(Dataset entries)
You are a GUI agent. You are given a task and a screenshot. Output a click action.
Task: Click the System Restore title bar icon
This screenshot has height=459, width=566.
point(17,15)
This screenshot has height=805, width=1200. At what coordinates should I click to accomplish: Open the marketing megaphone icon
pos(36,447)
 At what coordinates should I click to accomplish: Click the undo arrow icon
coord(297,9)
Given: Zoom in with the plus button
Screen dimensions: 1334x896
---
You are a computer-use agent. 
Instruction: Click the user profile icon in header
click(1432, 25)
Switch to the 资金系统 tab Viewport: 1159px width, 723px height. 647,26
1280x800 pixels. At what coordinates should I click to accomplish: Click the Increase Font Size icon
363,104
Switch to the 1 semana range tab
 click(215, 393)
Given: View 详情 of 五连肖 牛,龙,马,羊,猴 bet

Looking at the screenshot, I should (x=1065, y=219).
--
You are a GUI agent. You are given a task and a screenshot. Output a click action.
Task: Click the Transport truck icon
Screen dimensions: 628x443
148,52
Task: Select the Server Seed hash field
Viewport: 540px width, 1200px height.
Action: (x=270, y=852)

GOAL OF THE EXERCISE:
The range runs from the line above containing "Task: Click the System Restore title bar icon" to the line containing "Screen dimensions: 1334x896", inclusive. Restate those lines word for word and no others.

WRITTEN SOLUTION:
Task: Click the System Restore title bar icon
This screenshot has height=459, width=566.
point(17,15)
This screenshot has height=805, width=1200. At what coordinates should I click to accomplish: Open the marketing megaphone icon
pos(36,447)
 At what coordinates should I click to accomplish: Click the undo arrow icon
coord(297,9)
Given: Zoom in with the plus button
Screen dimensions: 1334x896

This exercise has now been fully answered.